* _Exercise task 1_
Rewrite the entries from the line containing "Open the expression builder icon in search" through the end of the entries, both included. Change "icon" to "button", keep everything else the same, and leave out the pictures.

IAC control is nice. I don't know what the Ford TB is, but if has an IAC motor, I would recommend using it. Otherwise cold starts can be a pain.

If you are gonna be running over 15 # of boost, then go ahead and get the 3bar sensor. If you are gonna stay with 15# or less, then a 2-bar will give you better tuning resolution. Are you gonna intercool? The 3-bar will work with 10 pounds of boost.

Sequential will give you a tiny bit better performance, but it is expensive. However it sounds like that is gonna be a very healthy cam, so sequential may give you a bit better drivability. Remember that with sequential, you will need a cam sensor (something not often provided for on big-block V8s).

Actually I wonder if you are going to have to run in alpha-N mode with that cam...

Either way, when you get it together, let me know and I'll be happy to help you tune- I'm up in Amesbury.

-Bob Cunningham
bobc@gnttype.org
 
Actually, that's a small cam for that sized motor. It will run in true speed density mode without problems. The ford style throttle body is much easier to plumb for so I'd go ahead and use that, although you will need an adapter(part #30-7022) for the IAC. The IAC will make cold starts easier and also allow you to idle it at a lower rpm if you have ac, powersteering, etc. I've seen a few people use 95lb injectors with b2b units, although the idle tends to wander a bit.
 
sounds good

ive read that i can use the accel DFI distributor with the FAST setup, i really dont wanna buy a distributor and then snap the tangs off of it, and i think i saw that the accel dual sync gadjet, has LED's for very easy phasing so i wont need to spend alot of time setting it. I have a new silverado with the 496 in it and it apears that they have the cam sensor setup in the distributor hole so it can fire the 8 coil packs, i dont wanna go that fancy with something that should be simple like ignition. Im used to running carbs, so only 3 things could go wrong, no fuel, no compression, or no spark, this whole efi thing adds a whole bunch more complexity when somethings not workng right, but i think it will be worth it. I will be running an intercooler on it after i get it running and tuned without it. The cost isnt really all that important, i'd rather do right and do it once, then get something and then have to do it again later. im running that cam profile cuz i think it should build alot of torque, and this car all said and done will probly weigh 3800 with me in it, also running 3.55 rear end gears, im counting on tourque to get me off the line rather than high rpms the car will have a gearvendors unit on it for some extra fun. I aming for an 8 second true street car, traction will be the limiting factor, but the efi and the blower should help me out with tuning alot.

* _Exercise task 2_
Using the fuel injection discussion, answer these:
(a) Which sensor is suggested for running over 15 pounds of boost?
(b) What part number is given for the IAC adapter?
(c) What rear end gears will the car run?

* _Data to process_
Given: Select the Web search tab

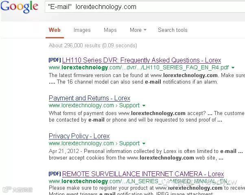Looking at the screenshot, I should click(55, 30).
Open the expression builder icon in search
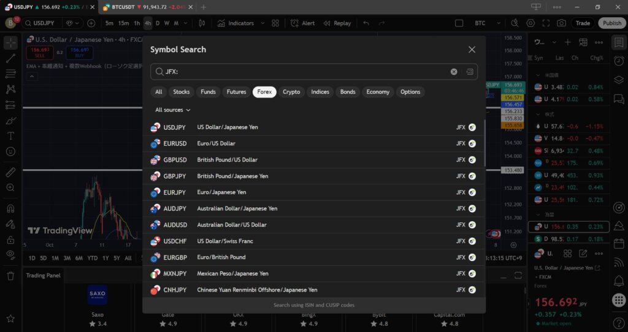Viewport: 628px width, 332px height. point(470,72)
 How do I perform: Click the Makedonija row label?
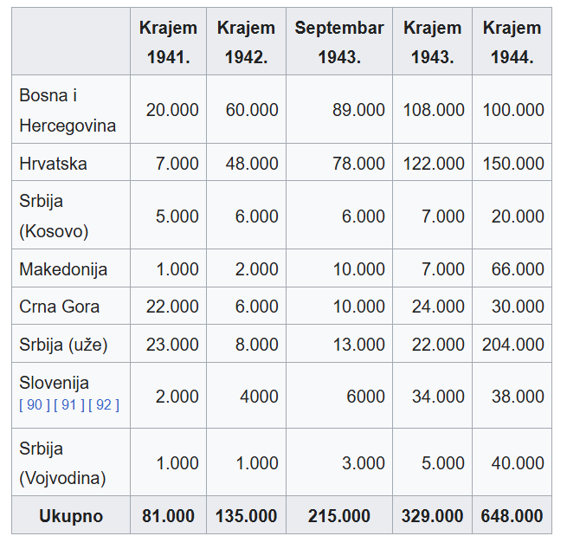(x=63, y=269)
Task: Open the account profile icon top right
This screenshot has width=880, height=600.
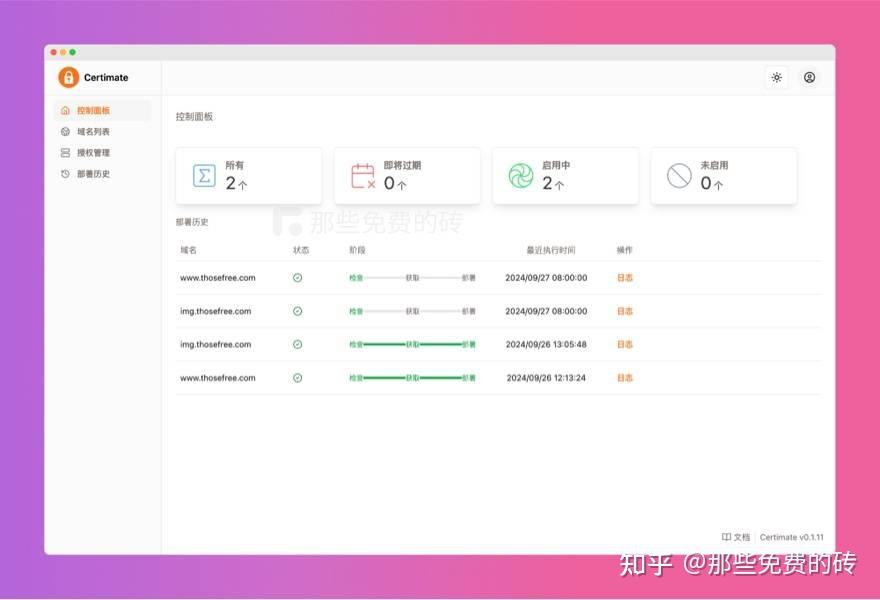Action: 809,77
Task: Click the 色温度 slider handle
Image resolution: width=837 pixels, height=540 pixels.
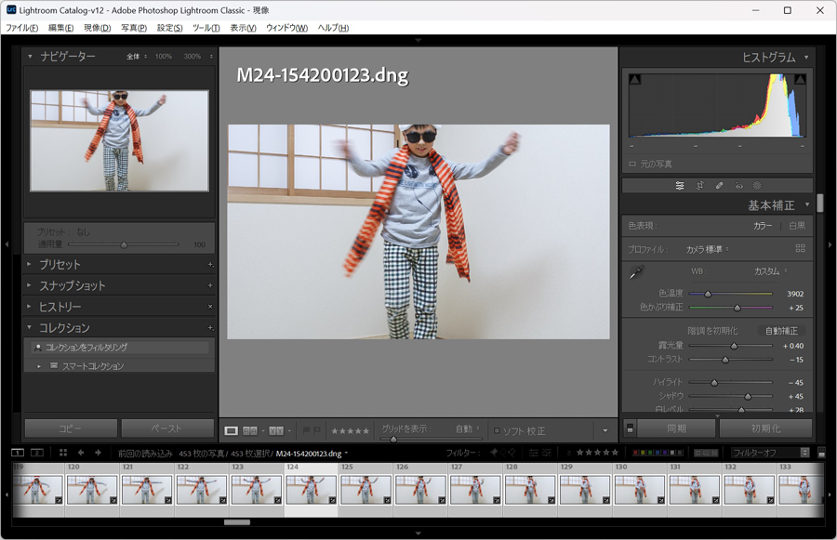Action: point(708,294)
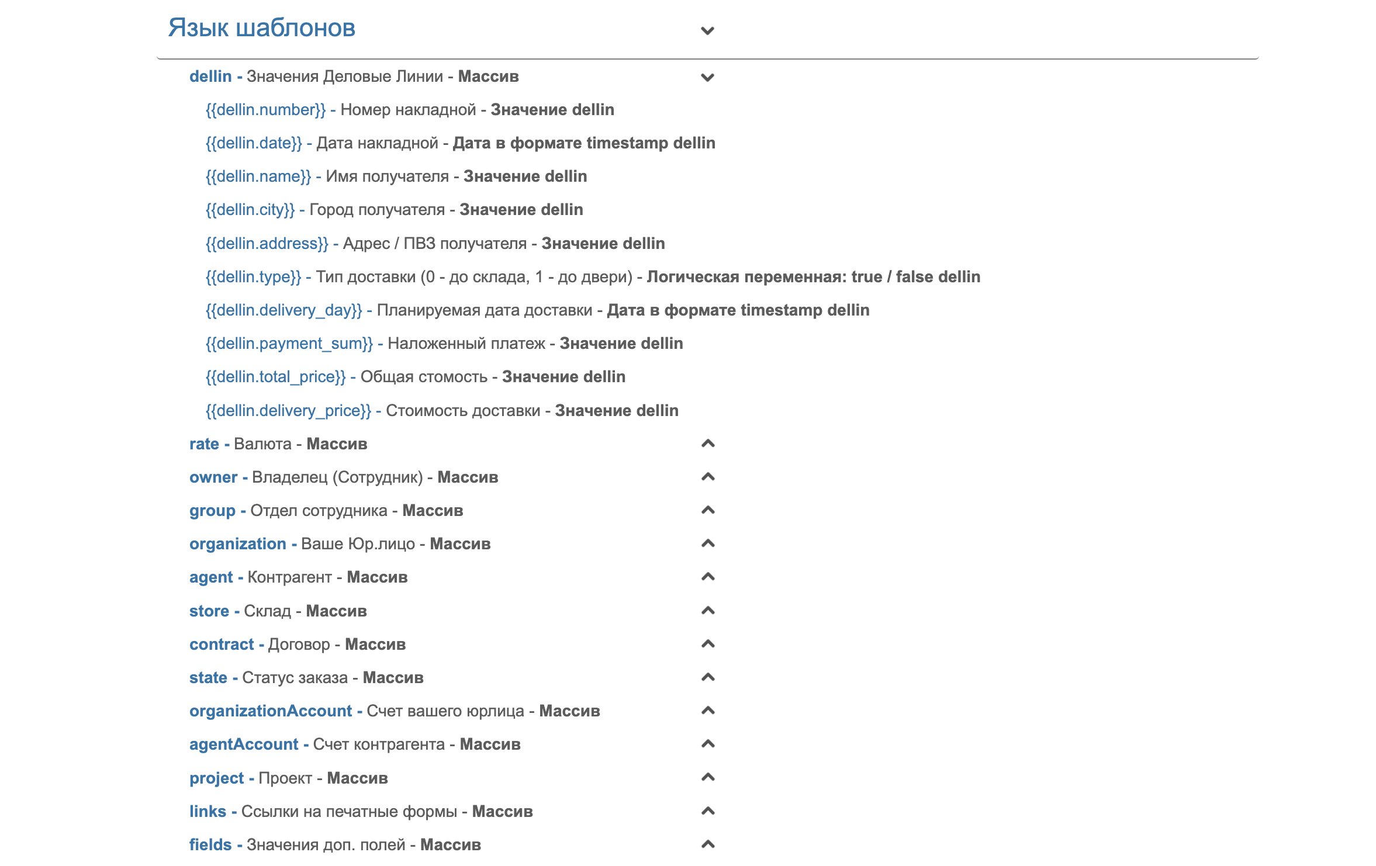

* _Correct answer 1_
Open the expression builder button in search
Viewport: 628px width, 332px height. point(470,72)
 How do I perform: Click the Makedonija row label?
(x=63, y=269)
Task: Open the account profile button top right
This screenshot has width=880, height=600.
Action: 809,77
Task: Click the 色温度 slider handle
Image resolution: width=837 pixels, height=540 pixels.
Action: point(708,294)

* _Correct answer 2_
(a) The 3-bar sensor
(b) 30-7022
(c) 3.55